As Bank of America prepares to merge with brokerage firm Merrill Lynch, the big question is whether consumers will be helped or harmed by the consolidation of these financial institutions.

The average consumer's finances have become much more complicated -- with the advent of defined-contribution plans such as 401(k)s, the rise of credit card debt and the growing complexity of mortgages -- so financial planning has become more crucial than ever.

"We see consumers beginning to demand more services from their financial institutions than they've gotten in the past," Bienfang said.

In that sense, having basic banking services, such as deposit accounts and lending, as well as the more advisory functions of a retail brokerage, under one roof could be a good thing.

"This is sort of a culmination of the renaissance of retail," Bienfang said. "What this serves to do is move us a giant leap closer to holistic wealth management."

Other analysts bemoan what they see as the shrinking of the industry.

"The benefits for the consumer are slim or none," said Bob Ellis, senior vice president of wealth management for Celent, a Boston-based consulting firm that specializes in financial services. "It might be a little easier to move your assets between banking and brokerage firms. . . . The drawback is basically lack of choice.
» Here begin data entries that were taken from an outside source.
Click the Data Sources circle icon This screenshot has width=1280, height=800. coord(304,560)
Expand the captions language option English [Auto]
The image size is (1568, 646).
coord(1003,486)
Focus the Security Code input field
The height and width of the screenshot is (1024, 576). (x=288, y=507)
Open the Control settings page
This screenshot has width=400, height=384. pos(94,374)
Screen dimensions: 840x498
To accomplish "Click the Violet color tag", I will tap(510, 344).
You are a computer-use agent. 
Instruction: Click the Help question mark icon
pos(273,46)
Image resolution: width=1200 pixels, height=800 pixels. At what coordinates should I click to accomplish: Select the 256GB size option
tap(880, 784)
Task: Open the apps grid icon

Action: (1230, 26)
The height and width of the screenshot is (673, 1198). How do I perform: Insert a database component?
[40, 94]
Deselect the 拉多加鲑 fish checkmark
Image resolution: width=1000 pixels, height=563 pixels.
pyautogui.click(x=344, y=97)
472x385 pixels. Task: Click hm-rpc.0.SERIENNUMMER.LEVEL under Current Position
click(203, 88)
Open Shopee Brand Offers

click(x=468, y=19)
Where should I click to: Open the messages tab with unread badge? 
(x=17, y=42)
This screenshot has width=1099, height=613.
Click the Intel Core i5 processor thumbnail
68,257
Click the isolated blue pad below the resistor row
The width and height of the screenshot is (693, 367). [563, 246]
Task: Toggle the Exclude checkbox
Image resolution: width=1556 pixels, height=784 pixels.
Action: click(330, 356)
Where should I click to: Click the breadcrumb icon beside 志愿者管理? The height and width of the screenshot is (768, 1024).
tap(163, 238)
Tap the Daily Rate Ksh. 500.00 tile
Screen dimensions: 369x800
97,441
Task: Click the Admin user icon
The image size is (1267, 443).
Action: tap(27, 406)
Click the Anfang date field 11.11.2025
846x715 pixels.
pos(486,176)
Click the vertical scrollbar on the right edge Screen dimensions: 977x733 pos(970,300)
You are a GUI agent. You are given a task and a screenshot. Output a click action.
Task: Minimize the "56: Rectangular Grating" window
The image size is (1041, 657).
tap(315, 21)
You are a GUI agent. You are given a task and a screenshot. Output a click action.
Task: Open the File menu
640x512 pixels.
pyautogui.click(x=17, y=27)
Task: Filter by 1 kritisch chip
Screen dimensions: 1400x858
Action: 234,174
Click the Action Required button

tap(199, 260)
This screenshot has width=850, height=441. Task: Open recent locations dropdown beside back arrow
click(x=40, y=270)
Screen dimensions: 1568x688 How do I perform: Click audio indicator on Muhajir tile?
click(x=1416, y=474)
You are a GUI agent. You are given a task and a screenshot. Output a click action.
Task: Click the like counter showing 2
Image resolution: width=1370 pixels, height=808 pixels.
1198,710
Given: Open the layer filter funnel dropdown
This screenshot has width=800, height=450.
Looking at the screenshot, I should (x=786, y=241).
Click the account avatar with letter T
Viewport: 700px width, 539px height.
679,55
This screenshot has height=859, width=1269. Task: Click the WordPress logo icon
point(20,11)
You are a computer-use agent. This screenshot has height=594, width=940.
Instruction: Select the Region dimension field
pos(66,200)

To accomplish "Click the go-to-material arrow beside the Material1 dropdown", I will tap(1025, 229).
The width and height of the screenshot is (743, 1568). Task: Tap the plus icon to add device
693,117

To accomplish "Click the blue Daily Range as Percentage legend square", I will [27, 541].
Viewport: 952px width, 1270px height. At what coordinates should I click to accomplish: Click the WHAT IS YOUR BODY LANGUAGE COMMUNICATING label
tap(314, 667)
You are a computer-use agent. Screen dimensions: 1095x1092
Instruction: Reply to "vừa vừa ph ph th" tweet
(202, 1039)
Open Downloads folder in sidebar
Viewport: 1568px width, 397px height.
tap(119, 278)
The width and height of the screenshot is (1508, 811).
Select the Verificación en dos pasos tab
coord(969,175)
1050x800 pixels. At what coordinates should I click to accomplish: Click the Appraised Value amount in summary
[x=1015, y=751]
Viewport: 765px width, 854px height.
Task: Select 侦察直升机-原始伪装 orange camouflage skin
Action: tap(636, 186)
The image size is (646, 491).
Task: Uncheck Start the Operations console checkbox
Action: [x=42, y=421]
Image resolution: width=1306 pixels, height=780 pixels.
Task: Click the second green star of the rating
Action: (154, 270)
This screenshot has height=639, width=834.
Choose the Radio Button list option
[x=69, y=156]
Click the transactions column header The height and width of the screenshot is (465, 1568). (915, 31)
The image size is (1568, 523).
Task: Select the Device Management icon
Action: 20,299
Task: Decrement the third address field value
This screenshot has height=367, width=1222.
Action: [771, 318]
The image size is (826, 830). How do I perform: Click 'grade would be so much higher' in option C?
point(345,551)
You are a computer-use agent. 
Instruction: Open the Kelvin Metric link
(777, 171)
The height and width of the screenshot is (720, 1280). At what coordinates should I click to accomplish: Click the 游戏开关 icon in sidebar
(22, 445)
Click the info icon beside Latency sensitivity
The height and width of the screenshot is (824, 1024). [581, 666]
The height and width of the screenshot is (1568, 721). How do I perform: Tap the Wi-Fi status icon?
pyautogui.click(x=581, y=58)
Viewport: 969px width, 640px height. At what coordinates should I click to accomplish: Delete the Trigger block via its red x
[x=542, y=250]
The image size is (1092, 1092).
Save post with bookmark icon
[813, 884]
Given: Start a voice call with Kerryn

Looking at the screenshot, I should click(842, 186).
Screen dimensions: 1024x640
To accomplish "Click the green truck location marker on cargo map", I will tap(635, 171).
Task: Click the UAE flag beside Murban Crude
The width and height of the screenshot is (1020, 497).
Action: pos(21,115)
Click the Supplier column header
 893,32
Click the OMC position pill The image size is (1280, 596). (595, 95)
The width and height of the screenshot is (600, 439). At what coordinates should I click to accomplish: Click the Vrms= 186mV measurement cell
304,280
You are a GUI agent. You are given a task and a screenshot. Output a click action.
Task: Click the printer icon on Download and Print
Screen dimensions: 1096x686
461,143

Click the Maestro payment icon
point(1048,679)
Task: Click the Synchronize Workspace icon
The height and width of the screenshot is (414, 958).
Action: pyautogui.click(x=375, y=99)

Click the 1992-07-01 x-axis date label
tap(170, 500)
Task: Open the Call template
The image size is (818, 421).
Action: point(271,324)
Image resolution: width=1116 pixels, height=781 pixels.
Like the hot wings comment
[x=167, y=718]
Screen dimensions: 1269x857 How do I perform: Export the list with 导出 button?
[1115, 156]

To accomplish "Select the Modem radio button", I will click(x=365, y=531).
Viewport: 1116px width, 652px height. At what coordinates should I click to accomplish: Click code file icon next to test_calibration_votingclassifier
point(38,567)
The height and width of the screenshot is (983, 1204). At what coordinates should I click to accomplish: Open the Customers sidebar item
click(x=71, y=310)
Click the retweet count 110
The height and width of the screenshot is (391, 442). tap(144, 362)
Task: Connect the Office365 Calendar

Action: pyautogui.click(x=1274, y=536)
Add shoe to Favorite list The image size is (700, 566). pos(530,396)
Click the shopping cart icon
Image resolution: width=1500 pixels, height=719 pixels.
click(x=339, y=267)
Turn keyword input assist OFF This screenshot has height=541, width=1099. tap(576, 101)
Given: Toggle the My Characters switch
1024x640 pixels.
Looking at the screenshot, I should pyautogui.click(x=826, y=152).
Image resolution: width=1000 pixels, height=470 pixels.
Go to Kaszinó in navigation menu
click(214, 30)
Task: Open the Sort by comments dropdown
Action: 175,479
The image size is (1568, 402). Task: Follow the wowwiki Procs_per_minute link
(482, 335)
Products are going to be tied to each other. It's going to be hard to have a brokerage account at Merrill and do banking at Citi."

Less competition means consumers can at some point expect to pay more for products and services, Ellis said. Fees might go up. Innovation might go down, as commercial banks are not known for hiring people with entrepreneurial spirits.

David Lo, director of financial services research at J.D. Power, said commercial banks and brokerages tend to offer different products. For instance, he said, many traditional banks don't offer savings accounts with high yields, but brokerage accounts often are high-yielding. How the two entities will decide which products stay and which ones go is up in the air.